■ INSTRUCTIONS TO FOLLOW
Lines holding the word "wykonania" are the ones to copy from the data below.

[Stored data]

----

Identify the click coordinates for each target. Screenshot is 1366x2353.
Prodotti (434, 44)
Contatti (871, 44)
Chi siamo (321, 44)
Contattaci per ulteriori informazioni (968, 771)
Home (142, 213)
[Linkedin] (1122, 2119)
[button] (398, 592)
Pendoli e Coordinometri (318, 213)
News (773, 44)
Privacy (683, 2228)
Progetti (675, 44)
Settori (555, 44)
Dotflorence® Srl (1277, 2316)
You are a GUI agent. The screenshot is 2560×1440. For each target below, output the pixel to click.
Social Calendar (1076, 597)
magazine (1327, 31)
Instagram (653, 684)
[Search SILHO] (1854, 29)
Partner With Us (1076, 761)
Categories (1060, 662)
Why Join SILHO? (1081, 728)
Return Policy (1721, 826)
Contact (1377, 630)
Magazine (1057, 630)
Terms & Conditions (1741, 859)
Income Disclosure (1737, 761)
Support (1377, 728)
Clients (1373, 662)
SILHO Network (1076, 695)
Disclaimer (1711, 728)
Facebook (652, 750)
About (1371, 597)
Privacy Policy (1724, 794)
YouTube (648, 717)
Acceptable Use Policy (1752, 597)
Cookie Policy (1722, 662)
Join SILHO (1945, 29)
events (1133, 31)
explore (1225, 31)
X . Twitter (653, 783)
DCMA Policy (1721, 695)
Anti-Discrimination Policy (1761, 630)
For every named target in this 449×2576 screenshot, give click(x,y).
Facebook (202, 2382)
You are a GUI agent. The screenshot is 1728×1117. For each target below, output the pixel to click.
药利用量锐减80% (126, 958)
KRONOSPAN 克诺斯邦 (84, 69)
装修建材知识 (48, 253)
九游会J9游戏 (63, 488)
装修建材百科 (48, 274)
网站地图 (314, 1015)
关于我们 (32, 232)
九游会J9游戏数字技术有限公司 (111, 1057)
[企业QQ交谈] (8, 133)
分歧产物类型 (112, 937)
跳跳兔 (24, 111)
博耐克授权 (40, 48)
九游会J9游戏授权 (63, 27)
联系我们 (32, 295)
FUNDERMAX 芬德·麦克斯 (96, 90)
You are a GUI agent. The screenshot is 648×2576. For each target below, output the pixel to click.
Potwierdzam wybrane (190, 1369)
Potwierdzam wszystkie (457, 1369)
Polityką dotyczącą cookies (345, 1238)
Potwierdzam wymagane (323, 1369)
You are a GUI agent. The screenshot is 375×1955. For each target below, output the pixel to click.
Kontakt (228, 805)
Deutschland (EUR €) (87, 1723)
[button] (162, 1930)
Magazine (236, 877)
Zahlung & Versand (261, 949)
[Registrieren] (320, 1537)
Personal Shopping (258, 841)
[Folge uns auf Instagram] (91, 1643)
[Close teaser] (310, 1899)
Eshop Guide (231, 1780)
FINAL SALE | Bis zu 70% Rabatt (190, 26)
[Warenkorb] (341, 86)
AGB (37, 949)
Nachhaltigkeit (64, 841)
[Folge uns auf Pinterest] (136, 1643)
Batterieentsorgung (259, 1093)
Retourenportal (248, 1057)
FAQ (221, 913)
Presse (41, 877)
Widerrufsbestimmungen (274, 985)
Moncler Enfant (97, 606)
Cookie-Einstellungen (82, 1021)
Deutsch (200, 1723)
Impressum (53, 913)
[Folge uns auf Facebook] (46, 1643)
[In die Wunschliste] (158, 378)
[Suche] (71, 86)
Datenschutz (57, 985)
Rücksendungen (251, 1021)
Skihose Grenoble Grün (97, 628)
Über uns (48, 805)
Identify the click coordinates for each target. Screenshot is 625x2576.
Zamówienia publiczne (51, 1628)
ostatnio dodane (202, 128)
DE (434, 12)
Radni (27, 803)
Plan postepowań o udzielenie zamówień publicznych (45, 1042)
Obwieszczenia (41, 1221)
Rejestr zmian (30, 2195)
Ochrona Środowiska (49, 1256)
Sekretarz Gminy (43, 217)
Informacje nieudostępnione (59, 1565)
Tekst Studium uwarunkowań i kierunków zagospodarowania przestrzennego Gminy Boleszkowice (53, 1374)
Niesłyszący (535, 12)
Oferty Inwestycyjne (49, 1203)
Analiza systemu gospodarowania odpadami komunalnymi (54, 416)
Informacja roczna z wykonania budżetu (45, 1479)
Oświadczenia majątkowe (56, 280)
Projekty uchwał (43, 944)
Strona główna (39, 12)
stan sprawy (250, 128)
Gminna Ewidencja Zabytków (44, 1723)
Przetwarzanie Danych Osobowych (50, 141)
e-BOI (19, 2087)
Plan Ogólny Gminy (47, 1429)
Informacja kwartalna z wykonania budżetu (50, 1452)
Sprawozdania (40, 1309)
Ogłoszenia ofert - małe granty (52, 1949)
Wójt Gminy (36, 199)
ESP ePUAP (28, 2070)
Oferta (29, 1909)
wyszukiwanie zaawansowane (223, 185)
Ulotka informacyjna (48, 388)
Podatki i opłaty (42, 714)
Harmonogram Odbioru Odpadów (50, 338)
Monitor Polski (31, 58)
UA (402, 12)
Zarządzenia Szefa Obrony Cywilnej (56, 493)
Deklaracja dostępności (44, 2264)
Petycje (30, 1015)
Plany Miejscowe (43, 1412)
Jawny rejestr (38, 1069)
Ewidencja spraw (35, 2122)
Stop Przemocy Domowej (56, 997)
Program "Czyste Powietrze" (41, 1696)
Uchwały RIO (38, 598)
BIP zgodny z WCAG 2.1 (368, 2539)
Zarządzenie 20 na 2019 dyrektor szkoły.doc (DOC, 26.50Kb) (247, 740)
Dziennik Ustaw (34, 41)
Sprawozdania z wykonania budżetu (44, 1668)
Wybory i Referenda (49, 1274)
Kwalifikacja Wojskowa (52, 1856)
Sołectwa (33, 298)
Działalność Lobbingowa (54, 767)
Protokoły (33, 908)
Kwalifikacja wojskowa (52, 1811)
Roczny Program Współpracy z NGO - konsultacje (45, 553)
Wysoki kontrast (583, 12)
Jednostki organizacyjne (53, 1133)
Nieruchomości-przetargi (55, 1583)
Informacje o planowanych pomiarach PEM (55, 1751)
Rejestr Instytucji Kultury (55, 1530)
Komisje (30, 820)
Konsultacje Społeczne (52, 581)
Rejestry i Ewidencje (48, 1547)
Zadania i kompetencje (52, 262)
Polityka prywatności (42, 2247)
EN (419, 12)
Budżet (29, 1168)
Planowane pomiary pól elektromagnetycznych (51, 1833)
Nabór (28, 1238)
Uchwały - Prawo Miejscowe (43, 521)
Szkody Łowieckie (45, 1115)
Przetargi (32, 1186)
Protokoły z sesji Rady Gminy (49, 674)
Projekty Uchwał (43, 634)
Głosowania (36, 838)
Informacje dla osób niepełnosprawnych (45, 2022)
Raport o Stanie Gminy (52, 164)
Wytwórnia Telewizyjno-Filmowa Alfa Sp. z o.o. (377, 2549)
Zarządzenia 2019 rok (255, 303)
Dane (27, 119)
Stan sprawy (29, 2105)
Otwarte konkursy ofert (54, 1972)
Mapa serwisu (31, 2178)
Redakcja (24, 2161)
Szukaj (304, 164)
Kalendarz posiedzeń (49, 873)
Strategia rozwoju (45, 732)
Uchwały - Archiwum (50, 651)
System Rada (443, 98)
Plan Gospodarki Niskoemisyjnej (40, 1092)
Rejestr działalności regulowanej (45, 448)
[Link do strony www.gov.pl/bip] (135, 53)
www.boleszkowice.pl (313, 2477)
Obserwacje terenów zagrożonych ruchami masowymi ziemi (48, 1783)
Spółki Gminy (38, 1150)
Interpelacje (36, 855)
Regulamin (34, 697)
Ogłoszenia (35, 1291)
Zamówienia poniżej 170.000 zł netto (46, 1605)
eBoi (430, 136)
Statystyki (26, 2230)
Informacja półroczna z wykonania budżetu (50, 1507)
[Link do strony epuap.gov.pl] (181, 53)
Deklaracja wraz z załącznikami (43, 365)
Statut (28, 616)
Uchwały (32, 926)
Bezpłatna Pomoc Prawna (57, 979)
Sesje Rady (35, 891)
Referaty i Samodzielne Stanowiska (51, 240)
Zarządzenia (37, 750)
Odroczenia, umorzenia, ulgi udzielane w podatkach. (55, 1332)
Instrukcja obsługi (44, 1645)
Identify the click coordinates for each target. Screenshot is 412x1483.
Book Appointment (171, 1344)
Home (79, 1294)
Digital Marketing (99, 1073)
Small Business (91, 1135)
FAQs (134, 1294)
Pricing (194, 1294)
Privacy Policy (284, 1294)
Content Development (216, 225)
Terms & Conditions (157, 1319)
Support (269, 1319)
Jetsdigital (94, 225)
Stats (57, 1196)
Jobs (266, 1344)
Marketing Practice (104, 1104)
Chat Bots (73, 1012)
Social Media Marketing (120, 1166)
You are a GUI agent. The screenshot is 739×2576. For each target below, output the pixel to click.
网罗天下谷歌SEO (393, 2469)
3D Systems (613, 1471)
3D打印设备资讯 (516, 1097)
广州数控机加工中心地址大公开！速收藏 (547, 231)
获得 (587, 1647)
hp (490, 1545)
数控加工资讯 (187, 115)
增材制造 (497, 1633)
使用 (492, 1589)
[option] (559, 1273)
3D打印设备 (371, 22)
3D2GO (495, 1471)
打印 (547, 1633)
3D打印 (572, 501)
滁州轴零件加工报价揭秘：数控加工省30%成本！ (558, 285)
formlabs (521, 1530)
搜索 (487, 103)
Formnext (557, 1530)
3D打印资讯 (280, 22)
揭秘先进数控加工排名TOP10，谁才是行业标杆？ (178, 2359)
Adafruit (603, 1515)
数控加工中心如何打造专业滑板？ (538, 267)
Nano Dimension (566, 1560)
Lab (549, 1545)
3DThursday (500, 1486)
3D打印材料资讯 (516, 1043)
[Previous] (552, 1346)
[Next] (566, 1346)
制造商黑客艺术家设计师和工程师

----

■ WRITTEN ANSWER
Informacja roczna z wykonania budżetu (45, 1479)
Informacja kwartalna z wykonania budżetu (50, 1452)
Sprawozdania z wykonania budżetu (44, 1668)
Informacja półroczna z wykonania budżetu (50, 1507)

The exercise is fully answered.